According to the National Office of Statistics 'employers held 1.4million contracts with workers that did not guarantee a minimum number of hours'. From a company's perspective this allows them a flexible labour pool with no obligations to their workers, and given the current demand for jobs, there will be those eager to take a job offer based on such obligations. This flexible system is weighted heavily in favour of the employers, and until this week approximately 125,000 individuals were in situations where they were legally unable to look for supplementary income under such a contract, something which Vince Cable recently announced has been outlawed.

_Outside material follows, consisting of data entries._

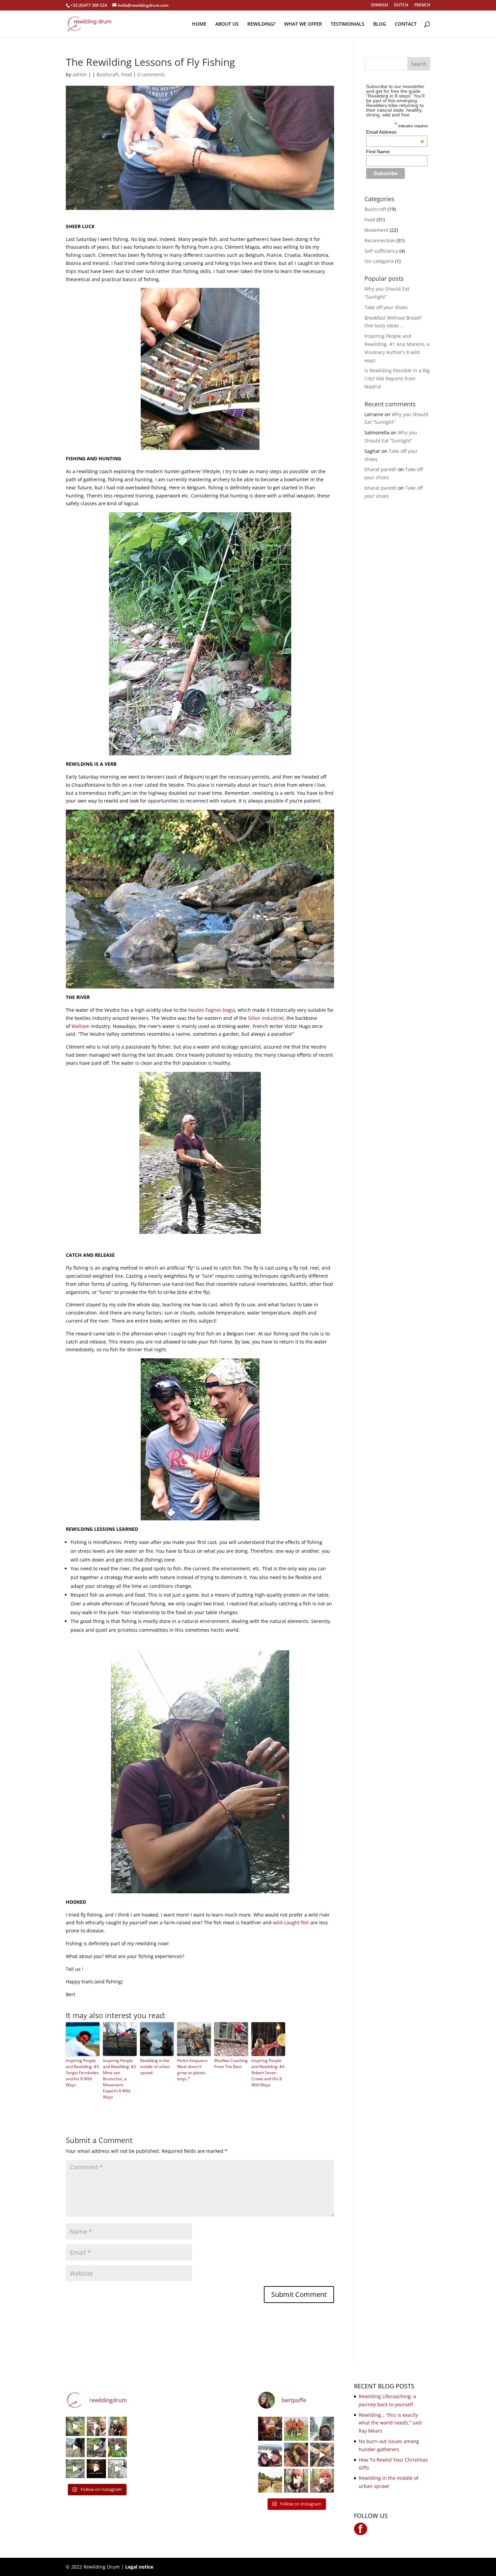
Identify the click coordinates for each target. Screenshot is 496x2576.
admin (80, 74)
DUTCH (401, 5)
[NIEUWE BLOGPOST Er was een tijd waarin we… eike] (75, 2426)
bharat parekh (380, 469)
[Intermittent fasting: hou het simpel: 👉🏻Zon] (96, 2468)
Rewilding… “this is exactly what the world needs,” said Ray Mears (390, 2423)
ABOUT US (227, 24)
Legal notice (139, 2567)
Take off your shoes (386, 307)
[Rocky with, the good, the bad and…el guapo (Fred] (296, 2429)
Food (126, 74)
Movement (376, 230)
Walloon (81, 1026)
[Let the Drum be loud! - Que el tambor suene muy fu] (270, 2429)
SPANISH (379, 5)
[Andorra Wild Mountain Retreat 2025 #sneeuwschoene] (322, 2481)
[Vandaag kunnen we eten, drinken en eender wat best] (75, 2468)
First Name (378, 151)
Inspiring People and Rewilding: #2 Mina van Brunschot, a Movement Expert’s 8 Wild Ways (119, 2079)
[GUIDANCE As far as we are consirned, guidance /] (270, 2481)
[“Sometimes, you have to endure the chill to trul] (296, 2455)
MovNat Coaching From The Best (231, 2063)
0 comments (151, 74)
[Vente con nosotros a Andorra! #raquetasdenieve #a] (296, 2481)
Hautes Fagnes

However, this success is meagre. From a companies perspective, the ability to pick and choose your labour based on demand is a huge plus in keeping human capital costs low. Those in high offices, on a comfortable salary and pension, carefully assigned to deliver judgement on economic figures claim that these contracts are essential for keeping unemployment down. For the government it also looks great, 1.4million individuals in work who need not visit their workplace unless demanded at the employers beck and call. The only loser in this situation is the poor employee, awaiting a call each day as to whether they get a chance to work.

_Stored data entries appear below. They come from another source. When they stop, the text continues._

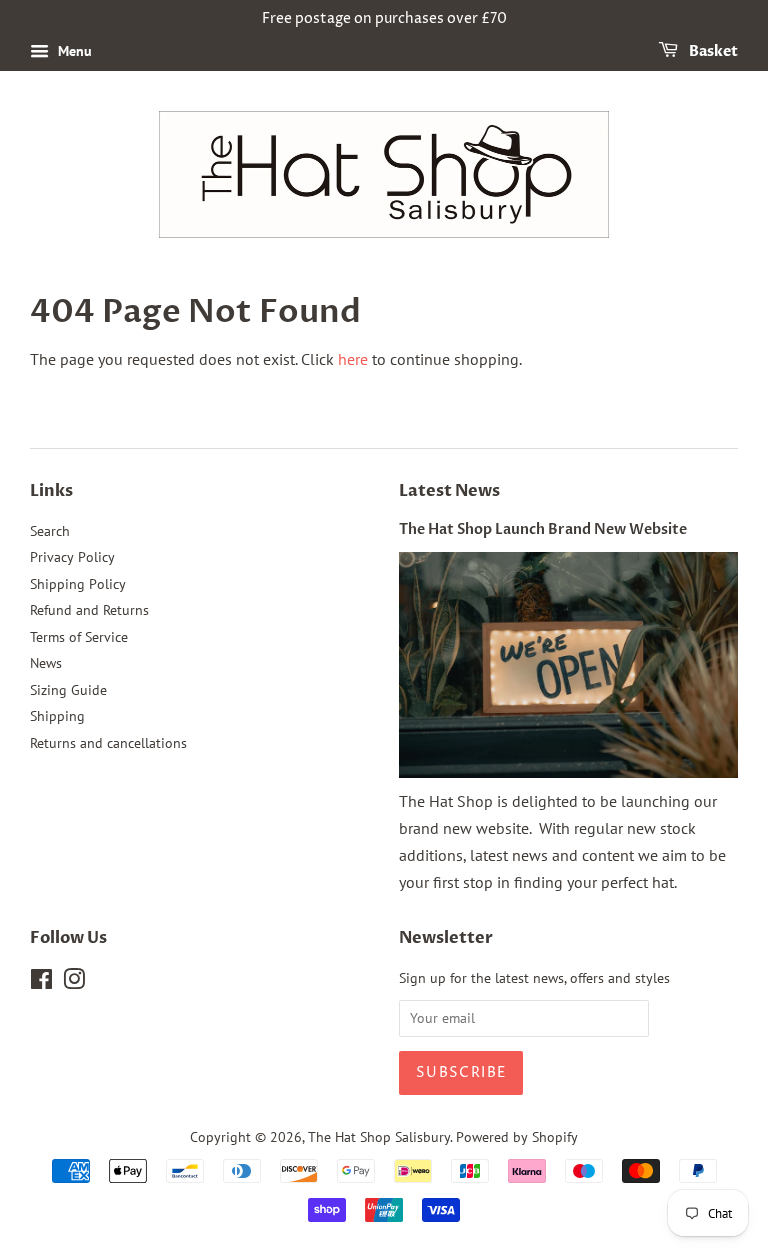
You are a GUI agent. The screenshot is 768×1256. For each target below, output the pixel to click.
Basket (712, 51)
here (353, 359)
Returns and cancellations (108, 743)
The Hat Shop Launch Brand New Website (543, 530)
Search (50, 531)
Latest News (449, 491)
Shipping (57, 716)
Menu (73, 51)
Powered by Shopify (517, 1137)
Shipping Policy (78, 584)
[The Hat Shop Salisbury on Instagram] (74, 983)
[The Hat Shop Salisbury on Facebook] (41, 983)
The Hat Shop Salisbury (379, 1137)
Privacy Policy (72, 557)
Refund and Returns (89, 610)
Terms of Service (79, 637)
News (46, 663)
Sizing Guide (68, 690)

The contracts are advertised by Cable as providing work for pensioners, supplementing their income (highlighting a pensions crisis that is desperately under discussed), and for students. Yet for those who've finished school or been made redundant, they can be the sole source of income to someone working through debt, paying rent and trying to provide for a child or family. It is here that we see Michael Sandel's prediction concerning our current state of affairs hit home hardest,
'market values have come to govern our lives as never before.'
The onus in the debate on these contracts, at least in the echelons of government seems to be to help people, so long as those companies and corporations don't have issue with it. We seem so swept up in the joys of this year's economic growth that people, both individual and in general, have been forgotten. Market forces do not care about individuals, the role of the firm, particularly one involving large amounts of unskilled labour is concerned exclusively with profit. People are an unhappy consequence of such an economic system, to weigh employment opportunities and rights in their favour snip into that holy profit margin.

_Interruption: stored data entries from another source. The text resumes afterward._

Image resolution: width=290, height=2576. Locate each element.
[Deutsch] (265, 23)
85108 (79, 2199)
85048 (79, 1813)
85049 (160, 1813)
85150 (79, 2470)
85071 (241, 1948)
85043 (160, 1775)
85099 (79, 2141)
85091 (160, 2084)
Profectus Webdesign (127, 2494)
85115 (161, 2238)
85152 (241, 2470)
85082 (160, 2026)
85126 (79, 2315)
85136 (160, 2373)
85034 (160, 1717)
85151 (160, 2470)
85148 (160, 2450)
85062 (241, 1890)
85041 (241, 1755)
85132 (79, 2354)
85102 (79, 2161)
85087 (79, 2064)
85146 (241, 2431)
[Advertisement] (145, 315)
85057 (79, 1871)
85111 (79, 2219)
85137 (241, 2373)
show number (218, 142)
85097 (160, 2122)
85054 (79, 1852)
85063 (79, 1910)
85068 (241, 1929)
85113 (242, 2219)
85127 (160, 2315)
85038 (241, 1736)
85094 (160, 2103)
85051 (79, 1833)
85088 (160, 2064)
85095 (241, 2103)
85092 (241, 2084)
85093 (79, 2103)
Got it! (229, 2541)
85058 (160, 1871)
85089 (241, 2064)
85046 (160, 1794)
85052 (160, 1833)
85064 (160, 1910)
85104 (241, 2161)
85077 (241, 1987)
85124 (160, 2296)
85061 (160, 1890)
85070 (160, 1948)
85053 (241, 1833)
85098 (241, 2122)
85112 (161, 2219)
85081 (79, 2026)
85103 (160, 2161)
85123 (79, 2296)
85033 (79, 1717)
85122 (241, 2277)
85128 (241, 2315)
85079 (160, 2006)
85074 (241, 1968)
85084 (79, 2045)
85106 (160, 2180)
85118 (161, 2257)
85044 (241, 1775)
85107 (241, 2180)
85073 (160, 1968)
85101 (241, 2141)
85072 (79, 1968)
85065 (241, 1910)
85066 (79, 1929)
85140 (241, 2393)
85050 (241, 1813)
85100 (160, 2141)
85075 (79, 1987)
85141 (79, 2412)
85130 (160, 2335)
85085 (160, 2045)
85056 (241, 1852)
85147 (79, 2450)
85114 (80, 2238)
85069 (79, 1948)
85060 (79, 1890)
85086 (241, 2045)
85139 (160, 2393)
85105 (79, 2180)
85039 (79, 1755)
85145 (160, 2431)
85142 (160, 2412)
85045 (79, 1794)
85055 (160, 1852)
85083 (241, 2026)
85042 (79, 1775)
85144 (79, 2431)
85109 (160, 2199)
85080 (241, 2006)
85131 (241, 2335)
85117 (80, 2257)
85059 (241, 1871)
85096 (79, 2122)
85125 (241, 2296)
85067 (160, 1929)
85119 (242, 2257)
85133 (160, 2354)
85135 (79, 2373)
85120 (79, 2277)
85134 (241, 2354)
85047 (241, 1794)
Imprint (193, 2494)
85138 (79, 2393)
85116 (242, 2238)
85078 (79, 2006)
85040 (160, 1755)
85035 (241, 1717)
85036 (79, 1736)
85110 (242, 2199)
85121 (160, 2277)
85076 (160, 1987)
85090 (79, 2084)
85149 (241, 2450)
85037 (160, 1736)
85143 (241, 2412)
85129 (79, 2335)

It is with this in mind, particularly the uncertainty concerning potential pay that plagues these contracts that I offer a solution. Outlaw zero hours contracts and instead ensure that any individual entering a work contract is given a legal guarantee of the number of the minimum number of hours they should be required to work. It might increase the costs for corporations and may in the short term lead to a rise in unemployment, but if the economy is growing as fabulously as George Osborne announces, then the number of jobs should increase to combat this problem. We might even be able to be paid everyone the living wage too! The invisible hand of the market that these companies all trust will sort it out. Just make sure it isn't allowed to squeeze us dry.